* **COMPITI DA SVOLGERE**
1. Nel testo su Martin e Braddock, elenca i personaggi del film che, secondo il testo, sembrano provenire dall'immaginario elegiaco di Buba.
2. Continua il testo su Martin e Braddock a partire dall'ultima frase riportata.

* **TESTO DI PARTENZA**
########################################

Tutto il valore Fabbricato in Usa dell’ingegno industriale che ha reso Braddock una città destinata a scomparire è significato da Romero nell’insistita ripetizione wharoliana dei rottami automobilistici, destrutturati, compressi e compattati nella prassi tecnica di una discarica.

Nell’intervista rilasciata a Dan Yakir nel 1979, per il numero di Maggio/Giugno di Film Comment, il regista americano parla di un’ambientazione che è attraversata dalla disintegrazione. L’orgoglio industriale è finito, non c’è più lavoro, la chiesa è collassata su se stessa, tutte le comunità operaie che rappresentavano il cuore delle cittadine intorno a Pittsburgh, dissolte nel niente.

Braddock è allora chiaramente più di uno sfondo, ma un personaggio fondamentale dove i movimenti e le azioni di Martin portano alla luce i contrasti della comunità di riferimento, spostando anche sul piano generazionale l’ipotesi di una provincia senza futuro.

Alla cittadina sono legati buona parte di coloro che lavorano al film, dal direttore della fotografia Michael Gornick, fedele collaboratore di Romero fino allo stesso Amplas. Ma è Tony Buba, fratello del grande montatore Pasquale e che nel film si occupa del suono, a rappresentare un tramite fondamentale con Braddock. Il documentarista locale che per più di quarant’anni ha costruito una stratificata mitopoiesi della cittadina, raccontando progressivamente l’estinzione di una realtà comunitaria fatta di operai, gente comune, casalinghe, venditori di mobili e auto usate, mette a disposizione di Romero la casa di famiglia per costruire l’ambientazione e il contesto drammaturgico principale di Martin, inclusi resti materiali e foto personali, così da radicarne il risultato nello spirito stesso della città.

La signora Santini, la donna che cerca di combattere solitudine e insoddisfazione seducendo Martin, Christina, la figlia di Cuda che affronta ogni giorno l’oltranzismo bigotto del padre, il fidanzato Arthur interpretato da Tom Savini, alla ricerca costante di un lavoro decente, sembrano provenire dall’immaginario elegiaco di Buba, precorrendone gli esiti futuri.
Non è un caso che in una sequenza di Martin compaia anche J. Roy, l’imprenditore che passa da un’attività di vendita all’altra attraverso ripetuti fallimenti, protagonista trasversale della filmografia di Buba e al centro di J. Roy: New and Used Furniture, girato a Braddock nel 1974.

Se nel breve documentario Buba cerca nei volti dei commercianti e dei lavoratori la spinta positiva per rilanciare l’economia di una città dilaniata dalla crisi, assegnando a J. Roy il carisma del motivatore e il racconto della storia commerciale dell’intera comunità, Romero sfrutta la figura dell’imprenditore per collocarla nella chiesa fatiscente amministrata da padre Howard, il parroco interpretato dallo stesso regista americano. Deacon Roy viene introdotto dal prete poco dopo il vangelo di San Giovanni, per arringare i fedeli sulla necessità di sostenere la ricostruzione della casa di Dio. Sullo sfondo di un altare improvvisato, una parete precaria contribuisce ad amplificare quel sentimento della fine che già caratterizzava lo sguardo di Buba, mentre con ripetuti camera car scansionava le strade di una città viva a metà. Al centro del cinema di Buba c’è già l’estetica del fallimento, l’autoritratto e il ritratto urbano, il confine sottile tra individualismo estremo e il suo disinnesco parodico, in anticipo sul cinema di Michael Moore.

########################################

* **DATI FORNITI**

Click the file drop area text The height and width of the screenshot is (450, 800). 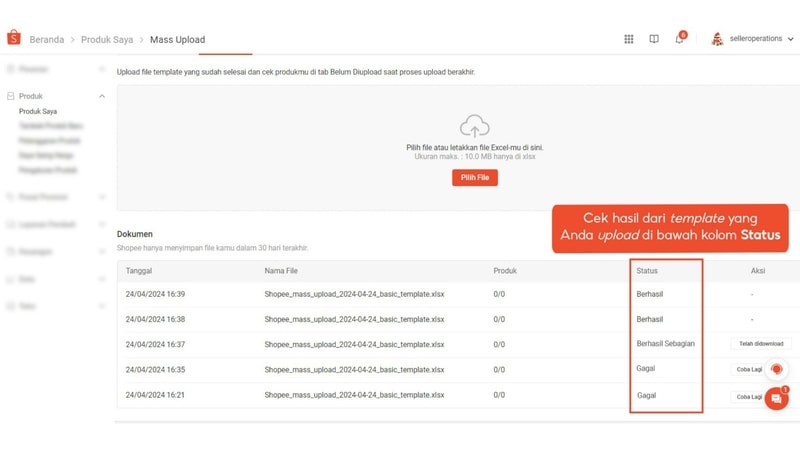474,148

########################################

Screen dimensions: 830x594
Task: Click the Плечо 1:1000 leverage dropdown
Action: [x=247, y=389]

########################################

* **RISPOSTE AI COMPITI**
1.
- La signora Santini
- Christina, la figlia di Cuda
- Arthur, il fidanzato interpretato da Tom Savini

2.
Ma nel suo caso, l’autoanalisi, come impossibilità di assumere un punto di vista scientifico e globale, gli consente di rimanere agganciato alle proprie radici, ma è anche una possibilità per sabotare il ruolo testimoniale del documentarista stesso, disattivandone il potere rispetto alla comunità con cui dialoga. J. Ray, nel film citato è un self-made man che vuole convincerci con le forme del pensiero positivo: “Siamo nati per avere successo e se non ce l’hai, è colpa tua perché non hai mantenuto il controllo sui tuoi pensieri. Ciò che pensi determina quello che farai, e quello che farai determinerà gli obiettivi che potrai ottenere”.

Eppure le immagini del breve documentario che introduce per la prima volta la sua figura, contrastano con il richiamo continuo al fare impresa, raccontando una sequenza di fallimenti inesorabili all’interno di un contesto urbano che dal 1960 fino agli anni novanta, perderà quasi novemila abitanti.

Nel film di Romero, l’incarnazione di quello stesso self-made-man nel ruolo di Deacon Roy, chiede alla comunità di contribuire con oggetti usati, riesumati dalle cantine, scovati nelle proprie case, facendo eco al business che nel film di Buba del ’74, sembra una delle alternative papabili per rimettere in circolo l’economia della città: l’eterno ritorno del modernariato come immagine di un passato nostalgico, relitto tra i relitti della contemporaneità.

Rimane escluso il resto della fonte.